植物病原真菌效應(yīng)子是指可以改變寄主植物細(xì)胞結(jié)構(gòu)或者細(xì)胞功能的分泌蛋白或其他小分子物質(zhì)。效應(yīng)子對病原真菌的侵入、擴展以及致病發(fā)揮著至關(guān)重要的作用,是植物病原真菌與寄主的互作不斷演化的必然結(jié)果。真菌特有的CFEM(commoninseveralfungalextracellularmembraneprotein)蛋白對于病原真菌的致病性起重要作用,一些能夠被分泌到胞外的CFEM蛋白被證明是病原真菌效應(yīng)子。由禾谷炭疽菌(Colletotrichum graminicola)引起的玉米炭疽病是玉米上的重要病害,常年造成嚴(yán)重?fù)p失。本研究運用生物信息學(xué)工具對禾谷炭疽菌中的CFEM蛋白進(jìn)行信號肽分析和亞細(xì)胞定位分析,進(jìn)而通過轉(zhuǎn)錄分析明確禾谷炭疽菌CFEM蛋白的表達(dá)時期。分析結(jié)果表明,該病原真菌編碼32個CFEM蛋白,其中22個具有信號肽并可分泌至胞外,為分泌蛋白。轉(zhuǎn)錄分析表明,10個CFEM分泌蛋白于病菌侵染時附著胞形成期表達(dá),2個CFEM分泌蛋白于侵染后的活體寄生階段表達(dá),1個于死體寄生階段表達(dá),其余9個CFEM分泌蛋白在病菌侵染時期的3個階段均穩(wěn)定表達(dá)。結(jié)合生物信息學(xué)和轉(zhuǎn)錄分析結(jié)果,我們預(yù)測這22個CFEM分泌蛋白為禾谷炭疽菌致病相關(guān)的效應(yīng)子(簡稱CFEM效應(yīng)子)。明確禾谷炭疽菌中CFEM蛋白數(shù)量,預(yù)測病菌致病相關(guān)的CFEM效應(yīng)子組成,可為開展病原真菌CFEM蛋白介導(dǎo)的病菌—寄主互作研究奠定基礎(chǔ),并為玉米炭疽病的防治和抗性育種研究提供參考。

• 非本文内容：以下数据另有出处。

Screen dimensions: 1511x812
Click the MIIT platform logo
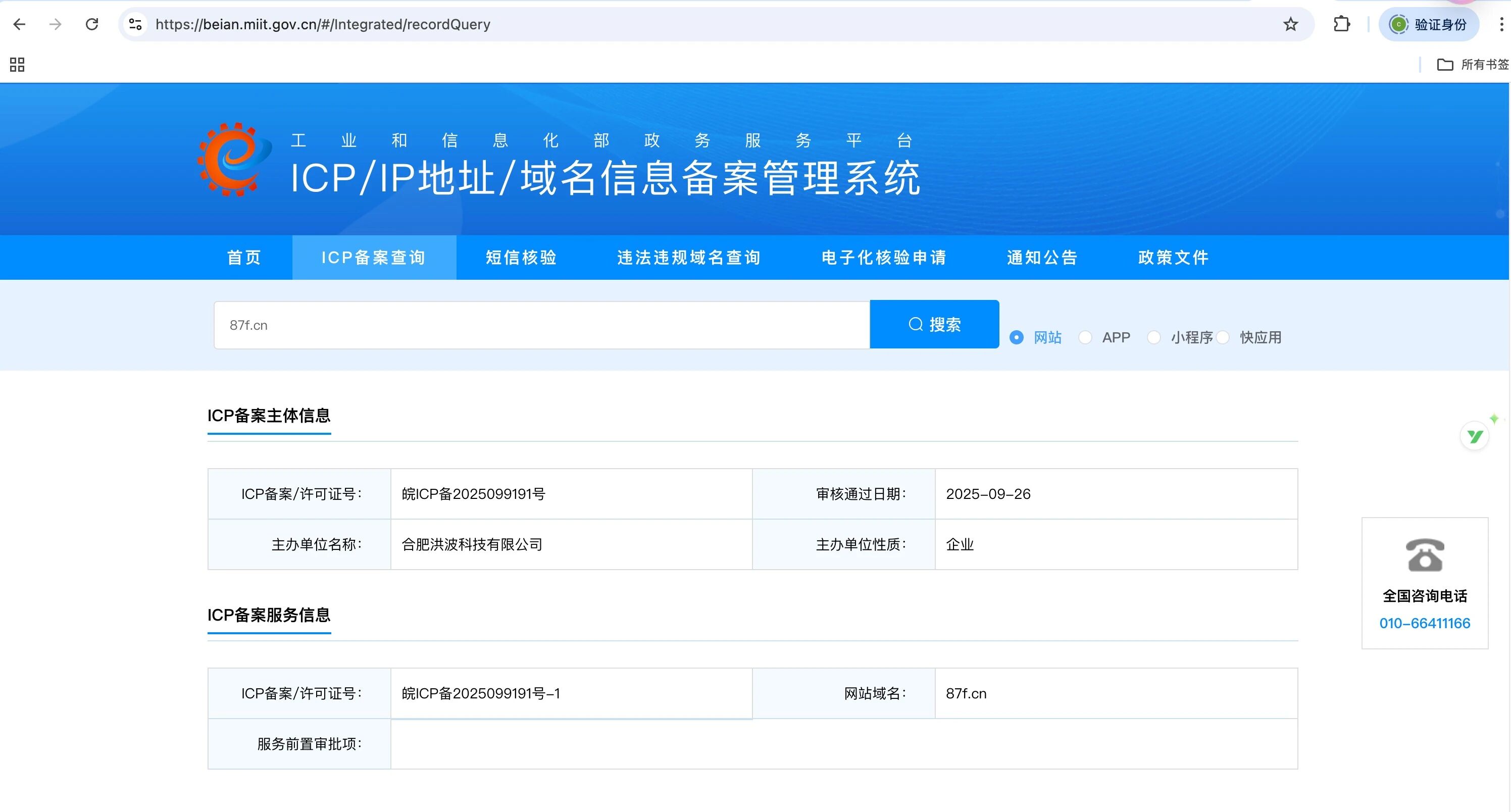coord(234,160)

禾谷炭疽菌;CFEM效應(yīng)子;生物信息學(xué)分析

玉米是世界三大作物之一,也是目前中國第一大糧食作物。每年作物病害都會造成嚴(yán)重的經(jīng)濟(jì)損失,直接威脅世界糧食安全[1-3]。據(jù)統(tǒng)計,玉米絲黑穗病以及大斑病、小斑病是危害我國玉米生產(chǎn)的3種主要病害,但隨著耕作方式的轉(zhuǎn)變以及全球氣候、生態(tài)的改變,十余種次要病害逐年加重[4-5],部分病害有上升為主要病害的趨勢,已成為制約玉米生產(chǎn)的重要因素。目前玉米炭疽病已在我國各玉米種植區(qū)普遍發(fā)生,其病原菌是半活體寄生菌禾谷炭疽菌(Colletotrichum graminicola),其侵染階段分為附著胞形成期、活體寄生和死體寄生3個階段。該病原真菌僅危害玉米,不危害其他禾本科作物[6-7]。基因組學(xué)和分子生物學(xué)的快速發(fā)展以及2008年該菌全基因組信息的公布,極大地促進(jìn)了禾谷炭疽菌—玉米的互作研究,為揭示病原菌的侵染致病機制和寄主植物的抗病反應(yīng)機理,以及制定該病害的有效防控措施奠定了基礎(chǔ)。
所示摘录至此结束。